(Problem to work on) Update the part of the listing that opens with the line containing "Select the Decisive heading" and closes with the line containing "This screenshot has height=532, width=710. pos(559,264)" by replacing "Systemic" with "Structural" and leaving everything else unchanged. Return only those lines.

Items from a data source
## START

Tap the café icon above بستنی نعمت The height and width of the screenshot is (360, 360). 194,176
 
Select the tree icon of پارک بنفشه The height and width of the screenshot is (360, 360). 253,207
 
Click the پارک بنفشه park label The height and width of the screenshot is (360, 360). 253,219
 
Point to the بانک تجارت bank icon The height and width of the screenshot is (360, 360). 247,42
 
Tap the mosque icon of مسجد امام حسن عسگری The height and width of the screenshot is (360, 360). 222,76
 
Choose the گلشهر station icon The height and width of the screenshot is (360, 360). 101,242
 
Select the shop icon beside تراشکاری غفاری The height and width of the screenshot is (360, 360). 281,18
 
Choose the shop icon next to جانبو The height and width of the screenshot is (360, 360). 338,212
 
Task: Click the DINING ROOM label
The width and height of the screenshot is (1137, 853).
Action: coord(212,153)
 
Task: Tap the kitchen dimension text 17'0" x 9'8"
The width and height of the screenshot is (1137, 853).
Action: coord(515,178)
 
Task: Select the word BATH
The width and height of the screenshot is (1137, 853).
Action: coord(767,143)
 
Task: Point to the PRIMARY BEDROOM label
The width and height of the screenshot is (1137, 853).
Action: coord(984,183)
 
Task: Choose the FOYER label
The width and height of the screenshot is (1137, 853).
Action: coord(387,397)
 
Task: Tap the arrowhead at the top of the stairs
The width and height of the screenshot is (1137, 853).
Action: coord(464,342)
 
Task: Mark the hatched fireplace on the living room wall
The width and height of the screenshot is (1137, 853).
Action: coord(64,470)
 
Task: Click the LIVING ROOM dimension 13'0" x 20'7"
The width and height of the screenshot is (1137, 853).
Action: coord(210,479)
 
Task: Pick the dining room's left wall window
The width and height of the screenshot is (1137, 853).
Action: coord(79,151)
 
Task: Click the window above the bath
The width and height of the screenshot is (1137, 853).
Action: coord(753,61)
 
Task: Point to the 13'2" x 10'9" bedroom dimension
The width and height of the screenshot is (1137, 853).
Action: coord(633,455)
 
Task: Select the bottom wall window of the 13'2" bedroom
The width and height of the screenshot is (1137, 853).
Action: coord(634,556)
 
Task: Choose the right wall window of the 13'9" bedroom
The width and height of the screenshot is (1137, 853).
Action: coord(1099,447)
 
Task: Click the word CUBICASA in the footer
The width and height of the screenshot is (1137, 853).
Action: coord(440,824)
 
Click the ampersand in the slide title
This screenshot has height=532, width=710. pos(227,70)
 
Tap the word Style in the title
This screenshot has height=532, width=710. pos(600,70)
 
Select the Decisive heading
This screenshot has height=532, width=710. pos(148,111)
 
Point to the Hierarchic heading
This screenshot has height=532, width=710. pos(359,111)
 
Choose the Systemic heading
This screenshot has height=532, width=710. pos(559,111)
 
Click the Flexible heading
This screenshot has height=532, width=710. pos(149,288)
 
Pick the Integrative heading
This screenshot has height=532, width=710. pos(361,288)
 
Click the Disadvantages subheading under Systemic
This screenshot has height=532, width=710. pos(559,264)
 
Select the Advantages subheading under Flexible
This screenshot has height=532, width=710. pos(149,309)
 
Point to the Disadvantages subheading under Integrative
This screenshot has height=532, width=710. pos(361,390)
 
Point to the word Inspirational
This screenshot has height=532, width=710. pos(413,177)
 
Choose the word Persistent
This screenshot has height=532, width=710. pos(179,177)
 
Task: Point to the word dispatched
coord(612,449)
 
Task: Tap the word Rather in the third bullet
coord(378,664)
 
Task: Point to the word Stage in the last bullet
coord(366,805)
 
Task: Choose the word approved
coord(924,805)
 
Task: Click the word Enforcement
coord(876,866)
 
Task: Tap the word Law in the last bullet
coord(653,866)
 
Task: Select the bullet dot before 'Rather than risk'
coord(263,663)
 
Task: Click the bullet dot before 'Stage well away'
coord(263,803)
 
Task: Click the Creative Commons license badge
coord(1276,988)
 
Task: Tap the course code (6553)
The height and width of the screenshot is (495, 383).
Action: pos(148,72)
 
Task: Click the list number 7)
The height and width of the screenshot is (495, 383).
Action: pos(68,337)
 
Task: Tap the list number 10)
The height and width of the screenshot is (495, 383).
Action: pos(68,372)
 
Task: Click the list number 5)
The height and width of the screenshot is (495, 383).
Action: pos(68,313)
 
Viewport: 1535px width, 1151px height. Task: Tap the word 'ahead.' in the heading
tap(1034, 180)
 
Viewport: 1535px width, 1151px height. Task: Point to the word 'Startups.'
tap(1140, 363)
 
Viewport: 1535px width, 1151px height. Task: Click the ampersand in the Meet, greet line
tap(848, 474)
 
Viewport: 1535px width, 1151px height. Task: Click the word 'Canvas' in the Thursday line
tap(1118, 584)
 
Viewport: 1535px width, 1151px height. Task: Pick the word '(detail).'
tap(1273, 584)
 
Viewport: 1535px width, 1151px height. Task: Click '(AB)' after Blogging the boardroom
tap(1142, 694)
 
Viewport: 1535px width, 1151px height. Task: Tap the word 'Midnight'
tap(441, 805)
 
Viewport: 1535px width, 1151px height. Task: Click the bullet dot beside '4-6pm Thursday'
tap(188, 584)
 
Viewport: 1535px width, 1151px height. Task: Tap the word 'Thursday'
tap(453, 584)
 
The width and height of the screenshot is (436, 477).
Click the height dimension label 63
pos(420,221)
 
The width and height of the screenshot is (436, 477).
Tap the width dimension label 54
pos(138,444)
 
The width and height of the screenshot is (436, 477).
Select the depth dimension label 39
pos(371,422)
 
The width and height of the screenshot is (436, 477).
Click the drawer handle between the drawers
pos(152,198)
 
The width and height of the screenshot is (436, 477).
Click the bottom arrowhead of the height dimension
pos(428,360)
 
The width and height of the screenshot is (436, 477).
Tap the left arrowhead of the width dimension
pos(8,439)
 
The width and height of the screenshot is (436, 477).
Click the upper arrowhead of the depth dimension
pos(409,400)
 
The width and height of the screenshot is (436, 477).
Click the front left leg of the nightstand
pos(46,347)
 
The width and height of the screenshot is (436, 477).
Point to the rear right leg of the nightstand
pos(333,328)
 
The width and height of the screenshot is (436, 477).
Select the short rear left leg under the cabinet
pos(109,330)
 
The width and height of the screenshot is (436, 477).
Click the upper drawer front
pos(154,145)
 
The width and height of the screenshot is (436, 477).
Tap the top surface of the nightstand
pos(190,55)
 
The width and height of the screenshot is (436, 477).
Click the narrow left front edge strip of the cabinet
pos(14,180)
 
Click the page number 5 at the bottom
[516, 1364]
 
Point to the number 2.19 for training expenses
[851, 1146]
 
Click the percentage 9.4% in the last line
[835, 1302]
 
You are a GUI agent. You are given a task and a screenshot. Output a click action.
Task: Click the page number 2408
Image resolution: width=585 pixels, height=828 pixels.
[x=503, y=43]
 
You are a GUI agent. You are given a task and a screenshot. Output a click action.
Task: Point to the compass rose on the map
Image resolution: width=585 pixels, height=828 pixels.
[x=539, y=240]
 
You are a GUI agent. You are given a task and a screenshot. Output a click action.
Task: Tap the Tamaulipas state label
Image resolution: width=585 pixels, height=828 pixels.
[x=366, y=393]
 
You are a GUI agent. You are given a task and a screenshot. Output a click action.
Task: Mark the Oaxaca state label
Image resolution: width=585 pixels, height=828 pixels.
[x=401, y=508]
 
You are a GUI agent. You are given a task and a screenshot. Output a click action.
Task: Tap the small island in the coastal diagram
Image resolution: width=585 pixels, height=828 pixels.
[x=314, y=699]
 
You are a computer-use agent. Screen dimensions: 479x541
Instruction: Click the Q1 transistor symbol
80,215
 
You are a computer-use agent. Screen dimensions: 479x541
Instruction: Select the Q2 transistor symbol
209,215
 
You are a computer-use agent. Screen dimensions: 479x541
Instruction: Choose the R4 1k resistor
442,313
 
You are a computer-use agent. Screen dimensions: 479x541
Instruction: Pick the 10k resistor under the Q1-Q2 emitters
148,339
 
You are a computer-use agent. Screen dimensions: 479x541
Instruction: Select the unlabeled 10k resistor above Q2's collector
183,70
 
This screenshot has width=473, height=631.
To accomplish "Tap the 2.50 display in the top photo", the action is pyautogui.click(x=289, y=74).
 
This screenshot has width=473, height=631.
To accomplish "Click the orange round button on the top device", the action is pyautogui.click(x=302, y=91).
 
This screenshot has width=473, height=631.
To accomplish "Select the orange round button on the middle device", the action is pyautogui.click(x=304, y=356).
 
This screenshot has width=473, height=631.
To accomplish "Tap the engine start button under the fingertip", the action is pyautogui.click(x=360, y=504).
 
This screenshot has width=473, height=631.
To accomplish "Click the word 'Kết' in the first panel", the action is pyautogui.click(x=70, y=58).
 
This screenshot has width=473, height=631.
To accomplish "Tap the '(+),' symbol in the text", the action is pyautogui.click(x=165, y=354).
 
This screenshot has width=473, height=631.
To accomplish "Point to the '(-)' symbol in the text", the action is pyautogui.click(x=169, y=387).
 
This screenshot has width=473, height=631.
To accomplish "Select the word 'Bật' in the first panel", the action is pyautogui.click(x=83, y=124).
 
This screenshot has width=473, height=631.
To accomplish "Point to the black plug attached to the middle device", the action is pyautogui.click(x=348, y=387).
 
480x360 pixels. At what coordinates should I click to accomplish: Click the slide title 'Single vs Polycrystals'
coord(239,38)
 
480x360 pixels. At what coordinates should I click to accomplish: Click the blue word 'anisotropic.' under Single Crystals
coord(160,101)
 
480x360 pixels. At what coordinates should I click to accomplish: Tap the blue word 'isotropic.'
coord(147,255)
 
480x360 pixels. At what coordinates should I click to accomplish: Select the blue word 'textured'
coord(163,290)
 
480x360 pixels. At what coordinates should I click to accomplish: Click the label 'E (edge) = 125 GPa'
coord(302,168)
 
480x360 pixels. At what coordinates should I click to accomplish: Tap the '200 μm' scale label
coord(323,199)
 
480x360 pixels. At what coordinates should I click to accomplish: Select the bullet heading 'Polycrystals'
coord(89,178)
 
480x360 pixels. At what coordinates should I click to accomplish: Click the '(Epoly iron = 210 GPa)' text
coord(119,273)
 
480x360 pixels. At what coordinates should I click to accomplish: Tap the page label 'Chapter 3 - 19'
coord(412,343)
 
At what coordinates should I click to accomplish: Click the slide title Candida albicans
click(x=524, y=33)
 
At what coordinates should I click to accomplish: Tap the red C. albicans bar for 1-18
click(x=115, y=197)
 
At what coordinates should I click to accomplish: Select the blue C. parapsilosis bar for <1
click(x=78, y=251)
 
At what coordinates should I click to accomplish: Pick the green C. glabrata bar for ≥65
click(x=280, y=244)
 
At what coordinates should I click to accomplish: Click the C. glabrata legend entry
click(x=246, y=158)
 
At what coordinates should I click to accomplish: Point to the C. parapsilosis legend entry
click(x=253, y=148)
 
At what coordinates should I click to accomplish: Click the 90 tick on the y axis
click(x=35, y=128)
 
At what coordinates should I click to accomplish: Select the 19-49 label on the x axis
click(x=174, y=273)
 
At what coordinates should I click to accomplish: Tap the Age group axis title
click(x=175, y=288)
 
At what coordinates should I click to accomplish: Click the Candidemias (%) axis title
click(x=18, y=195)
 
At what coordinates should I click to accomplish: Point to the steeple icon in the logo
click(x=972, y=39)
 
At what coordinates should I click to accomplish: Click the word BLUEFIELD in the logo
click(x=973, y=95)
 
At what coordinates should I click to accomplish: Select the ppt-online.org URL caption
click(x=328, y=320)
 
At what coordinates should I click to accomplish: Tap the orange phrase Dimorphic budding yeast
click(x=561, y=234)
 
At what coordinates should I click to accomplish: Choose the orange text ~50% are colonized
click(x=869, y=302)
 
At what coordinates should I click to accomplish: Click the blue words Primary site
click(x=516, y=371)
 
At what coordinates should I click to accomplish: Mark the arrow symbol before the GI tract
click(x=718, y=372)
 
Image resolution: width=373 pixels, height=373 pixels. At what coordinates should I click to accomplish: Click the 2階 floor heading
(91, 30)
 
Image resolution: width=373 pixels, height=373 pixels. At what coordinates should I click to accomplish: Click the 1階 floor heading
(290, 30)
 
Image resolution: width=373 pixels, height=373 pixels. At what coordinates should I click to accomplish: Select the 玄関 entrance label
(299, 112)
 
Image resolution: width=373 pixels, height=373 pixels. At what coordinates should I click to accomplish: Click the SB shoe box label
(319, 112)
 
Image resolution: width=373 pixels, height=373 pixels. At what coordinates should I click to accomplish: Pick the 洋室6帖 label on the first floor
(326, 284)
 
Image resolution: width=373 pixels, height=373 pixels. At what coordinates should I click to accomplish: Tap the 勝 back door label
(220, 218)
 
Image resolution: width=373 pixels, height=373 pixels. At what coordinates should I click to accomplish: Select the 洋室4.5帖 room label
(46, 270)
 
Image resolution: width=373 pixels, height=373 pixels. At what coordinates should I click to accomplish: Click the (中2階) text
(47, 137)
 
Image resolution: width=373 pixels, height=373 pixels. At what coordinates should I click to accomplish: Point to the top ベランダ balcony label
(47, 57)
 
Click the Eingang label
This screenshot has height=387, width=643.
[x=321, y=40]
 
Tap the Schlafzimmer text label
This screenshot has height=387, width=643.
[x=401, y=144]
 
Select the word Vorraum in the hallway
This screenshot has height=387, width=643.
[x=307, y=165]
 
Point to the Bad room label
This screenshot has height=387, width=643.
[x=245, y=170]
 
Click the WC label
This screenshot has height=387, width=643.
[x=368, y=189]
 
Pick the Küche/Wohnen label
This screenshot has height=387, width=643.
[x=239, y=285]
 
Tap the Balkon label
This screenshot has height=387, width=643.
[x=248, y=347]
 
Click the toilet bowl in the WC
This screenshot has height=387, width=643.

## END

(Answer for this exercise)
Select the Decisive heading
This screenshot has height=532, width=710. pos(148,111)
 
Point to the Hierarchic heading
This screenshot has height=532, width=710. pos(359,111)
 
Choose the Structural heading
This screenshot has height=532, width=710. pos(559,111)
 
Click the Flexible heading
This screenshot has height=532, width=710. pos(149,288)
 
Pick the Integrative heading
This screenshot has height=532, width=710. pos(361,288)
 
Click the Disadvantages subheading under Structural
This screenshot has height=532, width=710. pos(559,264)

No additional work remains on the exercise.